/html

[Silverthorn]

Did you consider a normal string-manipulation approach? That might be simpler to get right than getting regular expressions to work.

I think maybe writing a plugin (php) for tables bbcode might work. But I haven't had the time to take a look at how MyBB plugins work exactly, I'd like to hear BP's opinion on this.

Writing plugins is no issue, really. In fact, since the last major upgrade, I shifted almost all edits to a self-written plugin where feasible. Some edits, though, dig so deep into the core-files that it's not possible to reproduce it in a plugin-like manner.

Thing is that the post-parser is one of the slowest elements of the whole forums. In other words, it contributes mostly to the server load. Adding any additional elements to the parser would slow the speed down even further. In the concrete example of tables, there are two routes one could travel:

1) (bad) Use an HTML validator at the end of the parsing process. If it finds that the (parsed) post contains invalid elements, the post will be displayed as blank. I think this also how badly formed quotes are handled right now.
2) (good) Write an actual parser-enhancement that will attempt to fix badly formed html (hard). Rogue tr or td tags would be padded in additionally created tables.

Either way, this is so prone to errors that I'm afraid of ever tackling it. The more features of an html-table one tries to reproduce, the harder it gets (especially in the context of nested tables).

I honestly didn't think too much of string-manips because everything else in the post-parser works with regex but I am fairly certain that former is not going to be too much easier to handle, really. The greatest problem is that parsing tables itself is already challenging, but how is it going to handle broken code?
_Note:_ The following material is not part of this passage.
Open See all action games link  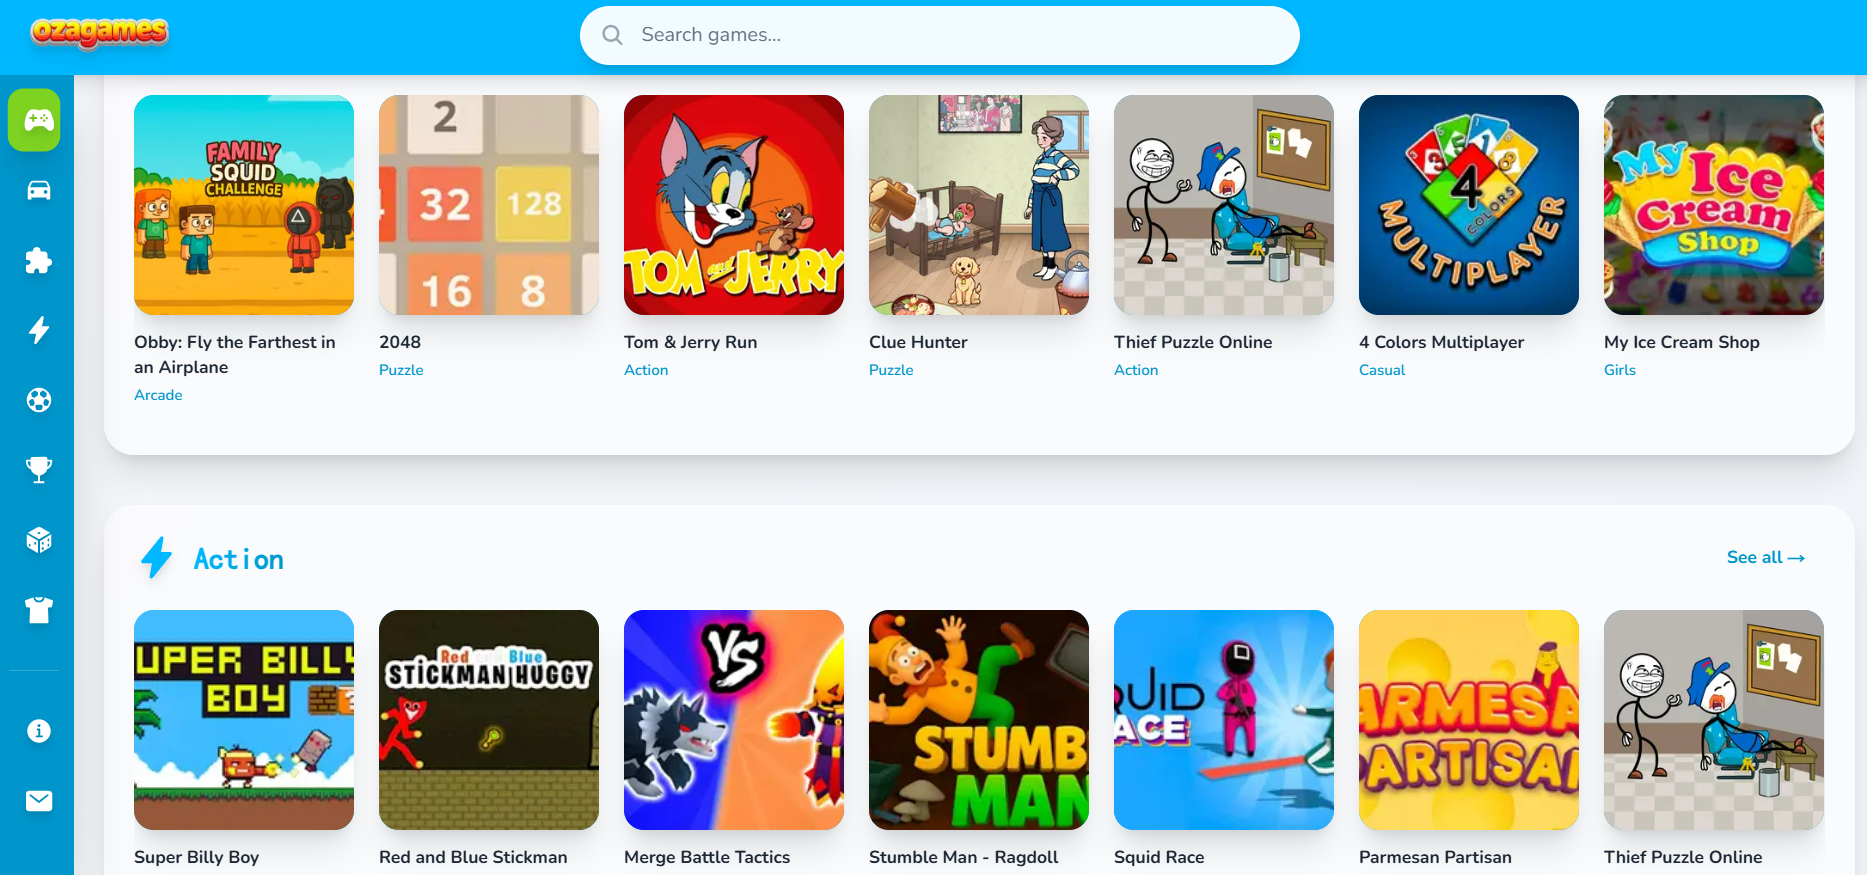pyautogui.click(x=1765, y=557)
Edit: What are some examples that may cause a problem in the layout

Causing problems in the layout is very easy, example would be using < td> or < tr> outside a < table>, the results would look like this:

[tr][td]some text[/td][/tr]: http://s6.postimg.org/cl5u9r8rl/tr_td.png
[td]some text[/td]: http://s6.postimg.org/e1hcrwboh/image.png

This is actually possible to do at HFE right now, but I don't expect people to do it of course.

I also expected people not to use badly-formed code in their posts/signatures

@MangaD gave you a few, I just cannot find the thread where somebody (I think it was @Bamboori) slapped a whole bunch of html-code into a post and it completely messed up the theme. Must've been him, because there weren't that many people who used the eyecancer-green theme

Should've really compiled a list of that, I'm now just referring to my memory :/

or become a security exploit?

The classic would be phishing. Add an iframe, scale it so that it fits the entire browser's window, and pretend to do something LFE-related whereas asking for sensitive data. Off the top of my head, there are quite a few ways to implement that, so there are at least 5x more. The chances that anybody falls for that are low but not zero which is inacceptable to me.

Second is providing semi-broken code. Stuff that will generally not work unless a specific context is provided. Something like

this (Click to View)

There are so many ways to break things intentionally or unintentionally that it is really hard to cope for all of them.



edit: curses! Ninja'd once again!

Did Flash get doomed as well?

Yes. Embedding objects is per se dangerous from a security's standpoint, especially if flash/java are enabled in your browser.